■ Task objective:
When you reach the line containing "mymailagent.com (99, 2557)" in the records below, start copying exactly, and stop once you have copied the line containing "About us (78, 2542)".

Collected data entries
*** Begin section ***

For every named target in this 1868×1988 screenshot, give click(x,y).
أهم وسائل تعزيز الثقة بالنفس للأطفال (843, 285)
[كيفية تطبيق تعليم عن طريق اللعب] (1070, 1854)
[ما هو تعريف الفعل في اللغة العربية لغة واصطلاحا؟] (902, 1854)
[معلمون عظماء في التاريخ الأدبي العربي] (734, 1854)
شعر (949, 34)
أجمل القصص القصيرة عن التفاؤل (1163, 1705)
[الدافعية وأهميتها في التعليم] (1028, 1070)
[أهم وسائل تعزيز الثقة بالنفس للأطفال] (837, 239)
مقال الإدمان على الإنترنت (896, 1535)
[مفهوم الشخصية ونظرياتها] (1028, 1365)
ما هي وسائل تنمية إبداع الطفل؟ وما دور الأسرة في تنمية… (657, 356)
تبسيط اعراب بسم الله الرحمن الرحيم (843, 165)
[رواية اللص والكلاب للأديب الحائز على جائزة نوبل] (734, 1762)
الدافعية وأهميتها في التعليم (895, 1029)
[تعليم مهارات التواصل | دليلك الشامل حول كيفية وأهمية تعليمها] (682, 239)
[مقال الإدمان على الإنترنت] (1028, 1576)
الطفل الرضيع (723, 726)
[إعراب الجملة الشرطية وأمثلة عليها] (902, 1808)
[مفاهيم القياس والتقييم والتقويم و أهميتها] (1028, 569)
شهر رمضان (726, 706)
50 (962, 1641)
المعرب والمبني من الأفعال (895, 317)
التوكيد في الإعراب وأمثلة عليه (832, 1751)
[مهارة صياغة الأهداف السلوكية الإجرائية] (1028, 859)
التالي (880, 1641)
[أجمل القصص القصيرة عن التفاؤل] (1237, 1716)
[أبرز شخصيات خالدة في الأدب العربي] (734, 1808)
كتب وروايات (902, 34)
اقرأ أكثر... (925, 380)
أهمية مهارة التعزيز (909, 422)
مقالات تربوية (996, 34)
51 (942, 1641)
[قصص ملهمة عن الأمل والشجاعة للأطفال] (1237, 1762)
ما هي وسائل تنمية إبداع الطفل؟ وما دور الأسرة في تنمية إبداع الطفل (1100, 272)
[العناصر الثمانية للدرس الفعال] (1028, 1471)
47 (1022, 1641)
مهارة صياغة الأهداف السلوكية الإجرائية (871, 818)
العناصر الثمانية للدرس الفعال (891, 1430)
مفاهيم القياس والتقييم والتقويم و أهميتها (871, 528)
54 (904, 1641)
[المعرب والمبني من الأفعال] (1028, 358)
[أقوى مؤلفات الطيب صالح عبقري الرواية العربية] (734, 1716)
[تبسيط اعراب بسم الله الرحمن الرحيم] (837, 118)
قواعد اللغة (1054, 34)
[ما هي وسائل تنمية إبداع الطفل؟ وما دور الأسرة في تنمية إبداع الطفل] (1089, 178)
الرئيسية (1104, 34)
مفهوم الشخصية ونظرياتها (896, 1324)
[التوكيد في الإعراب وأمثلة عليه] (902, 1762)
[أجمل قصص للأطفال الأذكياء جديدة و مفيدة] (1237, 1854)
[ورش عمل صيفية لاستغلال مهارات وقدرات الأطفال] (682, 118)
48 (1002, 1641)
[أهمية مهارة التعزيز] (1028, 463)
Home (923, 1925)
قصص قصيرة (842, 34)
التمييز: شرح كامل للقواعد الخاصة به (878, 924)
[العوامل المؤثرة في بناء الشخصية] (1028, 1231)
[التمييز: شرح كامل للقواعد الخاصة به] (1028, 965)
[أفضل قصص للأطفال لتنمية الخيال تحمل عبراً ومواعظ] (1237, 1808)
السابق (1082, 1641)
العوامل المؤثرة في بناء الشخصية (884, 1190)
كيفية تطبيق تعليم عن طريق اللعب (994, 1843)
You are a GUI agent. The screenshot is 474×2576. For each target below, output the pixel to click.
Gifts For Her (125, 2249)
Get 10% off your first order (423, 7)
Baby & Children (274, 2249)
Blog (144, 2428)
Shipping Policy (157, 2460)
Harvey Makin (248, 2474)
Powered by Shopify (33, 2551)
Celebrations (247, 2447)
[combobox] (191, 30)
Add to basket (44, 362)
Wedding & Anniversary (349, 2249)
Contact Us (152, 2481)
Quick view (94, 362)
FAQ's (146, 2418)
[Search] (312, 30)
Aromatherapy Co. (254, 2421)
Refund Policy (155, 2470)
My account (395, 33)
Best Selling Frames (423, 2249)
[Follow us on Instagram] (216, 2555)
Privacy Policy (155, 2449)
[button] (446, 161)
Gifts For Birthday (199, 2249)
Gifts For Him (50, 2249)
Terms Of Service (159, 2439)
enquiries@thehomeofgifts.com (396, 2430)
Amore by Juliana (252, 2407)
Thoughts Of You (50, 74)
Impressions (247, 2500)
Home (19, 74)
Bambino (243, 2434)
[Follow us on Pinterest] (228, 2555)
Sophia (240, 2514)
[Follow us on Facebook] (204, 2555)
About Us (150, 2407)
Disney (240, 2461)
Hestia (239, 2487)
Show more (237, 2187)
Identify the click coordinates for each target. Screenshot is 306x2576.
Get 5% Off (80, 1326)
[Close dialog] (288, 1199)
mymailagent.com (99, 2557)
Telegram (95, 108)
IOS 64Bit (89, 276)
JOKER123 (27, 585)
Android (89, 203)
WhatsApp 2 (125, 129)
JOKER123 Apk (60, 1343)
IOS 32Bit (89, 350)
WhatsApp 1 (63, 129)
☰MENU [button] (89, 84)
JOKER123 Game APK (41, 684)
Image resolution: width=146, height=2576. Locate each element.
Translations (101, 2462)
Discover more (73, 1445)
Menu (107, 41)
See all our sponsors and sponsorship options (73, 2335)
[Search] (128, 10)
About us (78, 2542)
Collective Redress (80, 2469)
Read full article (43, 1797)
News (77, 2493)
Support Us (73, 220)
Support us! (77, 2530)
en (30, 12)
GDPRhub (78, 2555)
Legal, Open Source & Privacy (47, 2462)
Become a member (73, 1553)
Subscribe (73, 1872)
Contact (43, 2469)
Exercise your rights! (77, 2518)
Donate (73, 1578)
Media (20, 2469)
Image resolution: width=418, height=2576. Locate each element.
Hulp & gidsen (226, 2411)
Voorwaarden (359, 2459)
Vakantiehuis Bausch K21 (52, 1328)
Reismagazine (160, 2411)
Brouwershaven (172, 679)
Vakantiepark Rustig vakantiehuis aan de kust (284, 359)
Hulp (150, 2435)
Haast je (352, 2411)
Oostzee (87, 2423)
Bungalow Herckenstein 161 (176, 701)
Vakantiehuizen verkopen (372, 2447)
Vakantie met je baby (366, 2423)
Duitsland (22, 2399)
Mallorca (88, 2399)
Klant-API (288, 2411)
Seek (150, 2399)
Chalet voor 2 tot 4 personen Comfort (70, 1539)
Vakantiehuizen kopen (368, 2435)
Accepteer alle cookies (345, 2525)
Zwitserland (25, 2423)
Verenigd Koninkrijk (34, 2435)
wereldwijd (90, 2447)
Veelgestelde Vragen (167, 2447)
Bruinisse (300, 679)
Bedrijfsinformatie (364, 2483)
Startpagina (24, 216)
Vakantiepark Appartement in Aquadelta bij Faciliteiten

*** End section ***

■ Output of the exercise:
mymailagent.com (99, 2557)
Telegram (95, 108)
IOS 64Bit (89, 276)
JOKER123 (27, 585)
Android (89, 203)
WhatsApp 2 (125, 129)
JOKER123 Apk (60, 1343)
IOS 32Bit (89, 350)
WhatsApp 1 (63, 129)
☰MENU [button] (89, 84)
JOKER123 Game APK (41, 684)
Image resolution: width=146, height=2576. Locate each element.
Translations (101, 2462)
Discover more (73, 1445)
Menu (107, 41)
See all our sponsors and sponsorship options (73, 2335)
[Search] (128, 10)
About us (78, 2542)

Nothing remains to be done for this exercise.